Obama machines, past and present

by | Jul 18, 2008


People who like Global Dashboard also tend to like proposals to streamline foreign ministries and sort out national security systems.  Most probably rather like Barack Obama too.  But is Barack a streamlining sort of guy?  Maybe not, judging by a piece on his 300-strong corps of foreign policy advisers in today’s New York Times:

“It is unwieldy, no question,” said Denis McDonough, 38, Mr. Obama’s top foreign policy aide, speaking of an infrastructure that has been divided into 20 teams based on regions and issues, and that has recently absorbed, with some tensions, the top foreign policy advisers from Senator Hillary Rodham Clinton’s presidential campaign. “But an administration is unwieldy, too. We also know that it’s messier when you don’t get as much information as you can.”

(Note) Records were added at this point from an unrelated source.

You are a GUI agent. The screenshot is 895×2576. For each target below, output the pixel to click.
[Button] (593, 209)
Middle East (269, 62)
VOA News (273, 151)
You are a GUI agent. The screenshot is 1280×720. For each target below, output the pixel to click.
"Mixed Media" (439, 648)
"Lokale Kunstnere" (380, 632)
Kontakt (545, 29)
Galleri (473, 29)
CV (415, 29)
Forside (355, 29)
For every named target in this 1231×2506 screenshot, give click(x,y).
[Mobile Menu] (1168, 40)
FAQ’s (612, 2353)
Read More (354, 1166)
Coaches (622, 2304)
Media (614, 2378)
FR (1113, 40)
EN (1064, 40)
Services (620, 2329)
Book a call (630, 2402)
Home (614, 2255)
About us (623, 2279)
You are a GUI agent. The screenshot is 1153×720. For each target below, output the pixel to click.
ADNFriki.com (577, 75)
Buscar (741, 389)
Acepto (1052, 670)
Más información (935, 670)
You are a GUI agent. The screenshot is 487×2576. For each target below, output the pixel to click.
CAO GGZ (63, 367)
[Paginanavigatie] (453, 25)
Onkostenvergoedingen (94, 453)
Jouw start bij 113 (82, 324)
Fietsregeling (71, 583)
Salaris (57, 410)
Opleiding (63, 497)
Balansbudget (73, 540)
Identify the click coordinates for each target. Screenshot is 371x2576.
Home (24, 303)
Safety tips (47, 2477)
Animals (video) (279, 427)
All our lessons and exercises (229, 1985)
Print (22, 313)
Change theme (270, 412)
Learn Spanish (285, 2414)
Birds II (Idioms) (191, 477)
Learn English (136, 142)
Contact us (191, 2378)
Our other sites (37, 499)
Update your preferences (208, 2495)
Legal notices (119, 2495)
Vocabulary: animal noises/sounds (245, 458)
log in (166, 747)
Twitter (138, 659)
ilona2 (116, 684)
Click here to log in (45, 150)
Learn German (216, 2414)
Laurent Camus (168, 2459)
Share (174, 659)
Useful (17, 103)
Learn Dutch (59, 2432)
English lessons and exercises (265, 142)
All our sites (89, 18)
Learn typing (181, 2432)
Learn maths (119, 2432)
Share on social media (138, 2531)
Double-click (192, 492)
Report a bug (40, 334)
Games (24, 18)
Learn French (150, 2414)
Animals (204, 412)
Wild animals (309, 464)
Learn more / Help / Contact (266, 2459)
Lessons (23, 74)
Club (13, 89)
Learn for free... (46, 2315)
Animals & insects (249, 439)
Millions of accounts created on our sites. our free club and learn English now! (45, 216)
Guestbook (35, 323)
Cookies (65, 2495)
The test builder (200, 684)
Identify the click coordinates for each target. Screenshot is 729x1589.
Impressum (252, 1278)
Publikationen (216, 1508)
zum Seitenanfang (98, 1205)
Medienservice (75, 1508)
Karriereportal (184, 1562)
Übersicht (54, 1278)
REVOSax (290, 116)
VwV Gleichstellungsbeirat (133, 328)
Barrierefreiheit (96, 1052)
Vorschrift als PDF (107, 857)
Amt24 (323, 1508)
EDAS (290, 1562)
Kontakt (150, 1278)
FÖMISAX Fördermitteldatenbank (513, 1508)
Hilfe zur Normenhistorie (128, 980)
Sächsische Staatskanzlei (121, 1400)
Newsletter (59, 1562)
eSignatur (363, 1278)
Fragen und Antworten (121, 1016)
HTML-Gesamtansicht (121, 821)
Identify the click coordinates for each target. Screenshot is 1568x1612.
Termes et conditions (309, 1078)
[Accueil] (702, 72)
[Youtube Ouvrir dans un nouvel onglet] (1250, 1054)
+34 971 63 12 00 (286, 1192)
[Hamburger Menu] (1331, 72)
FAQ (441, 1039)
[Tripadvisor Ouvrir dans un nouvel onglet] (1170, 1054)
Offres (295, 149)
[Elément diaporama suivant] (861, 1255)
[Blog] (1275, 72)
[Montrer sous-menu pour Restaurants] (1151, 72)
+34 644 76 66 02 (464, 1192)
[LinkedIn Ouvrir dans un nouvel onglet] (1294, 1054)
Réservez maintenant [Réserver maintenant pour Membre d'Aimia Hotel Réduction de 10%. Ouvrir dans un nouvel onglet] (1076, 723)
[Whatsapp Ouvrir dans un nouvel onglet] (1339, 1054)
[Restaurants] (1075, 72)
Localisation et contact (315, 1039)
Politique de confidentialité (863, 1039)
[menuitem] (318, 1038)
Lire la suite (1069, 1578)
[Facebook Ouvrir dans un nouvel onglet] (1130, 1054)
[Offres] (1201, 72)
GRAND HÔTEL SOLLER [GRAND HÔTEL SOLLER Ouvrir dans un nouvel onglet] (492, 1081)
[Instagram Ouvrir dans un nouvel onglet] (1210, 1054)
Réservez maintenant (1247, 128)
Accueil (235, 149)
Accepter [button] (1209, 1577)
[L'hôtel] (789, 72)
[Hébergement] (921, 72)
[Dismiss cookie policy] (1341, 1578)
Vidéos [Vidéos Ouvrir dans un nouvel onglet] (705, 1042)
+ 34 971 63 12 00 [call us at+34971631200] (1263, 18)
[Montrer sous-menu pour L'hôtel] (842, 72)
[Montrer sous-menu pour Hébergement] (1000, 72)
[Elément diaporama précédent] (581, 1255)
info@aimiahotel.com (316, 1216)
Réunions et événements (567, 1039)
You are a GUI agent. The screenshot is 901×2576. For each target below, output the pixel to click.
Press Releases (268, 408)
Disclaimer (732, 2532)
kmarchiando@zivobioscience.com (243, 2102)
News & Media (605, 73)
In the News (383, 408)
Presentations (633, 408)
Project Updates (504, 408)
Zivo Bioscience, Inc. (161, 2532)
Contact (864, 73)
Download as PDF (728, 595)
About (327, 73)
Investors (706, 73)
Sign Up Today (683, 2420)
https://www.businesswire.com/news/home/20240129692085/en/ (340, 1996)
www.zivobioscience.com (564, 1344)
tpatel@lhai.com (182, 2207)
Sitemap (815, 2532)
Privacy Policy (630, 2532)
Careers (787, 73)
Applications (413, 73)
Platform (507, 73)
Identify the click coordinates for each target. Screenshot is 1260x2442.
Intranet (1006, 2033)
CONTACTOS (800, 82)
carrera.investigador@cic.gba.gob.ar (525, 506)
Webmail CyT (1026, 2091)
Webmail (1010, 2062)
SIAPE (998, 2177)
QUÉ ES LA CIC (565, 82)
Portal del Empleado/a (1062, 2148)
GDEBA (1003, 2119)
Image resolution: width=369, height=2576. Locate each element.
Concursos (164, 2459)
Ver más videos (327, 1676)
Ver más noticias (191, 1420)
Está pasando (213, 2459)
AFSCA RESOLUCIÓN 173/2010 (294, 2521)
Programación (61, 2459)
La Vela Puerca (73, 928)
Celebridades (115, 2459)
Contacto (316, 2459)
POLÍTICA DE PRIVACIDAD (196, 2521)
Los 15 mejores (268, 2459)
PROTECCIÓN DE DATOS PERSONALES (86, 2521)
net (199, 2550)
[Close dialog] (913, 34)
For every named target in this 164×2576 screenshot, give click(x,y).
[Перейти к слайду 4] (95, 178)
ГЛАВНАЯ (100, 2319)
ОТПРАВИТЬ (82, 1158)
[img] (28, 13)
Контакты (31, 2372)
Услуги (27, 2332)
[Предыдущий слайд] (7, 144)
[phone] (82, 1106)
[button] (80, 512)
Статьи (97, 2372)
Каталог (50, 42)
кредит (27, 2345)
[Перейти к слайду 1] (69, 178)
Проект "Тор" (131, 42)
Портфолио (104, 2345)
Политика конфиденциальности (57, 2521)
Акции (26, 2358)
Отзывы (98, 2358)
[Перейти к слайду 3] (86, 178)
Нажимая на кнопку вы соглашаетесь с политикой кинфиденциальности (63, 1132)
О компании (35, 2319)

That sounds like commendable fatalism to me: administrations are tangled and clunky machines, and Obama’s probably won’t be any different.  Sorry. 

It’s worth remembering that the candidate is a product of perhaps the single greatest hub of machine politics ever: the city of Chicago.  That’s the theme of the main article in the edition of the New Yorker that has got into so much trouble with its satirical “Terrorist Obama” cover.  The cover is a frippery and, I suspect, a non-event.  “Making It” by Ryan Lizza, which charts Obama’s rise through Chicago politics is by contrast a magnificent piece of political writing – a reminder that, as Gideon Rachman recently pointed out in the FT, top-flight American journalism is still as good as it gets anywhere.  Lizza’s piece is too involved for me to excerpt it here.  You have to read the whole thing.  Do so this weekend.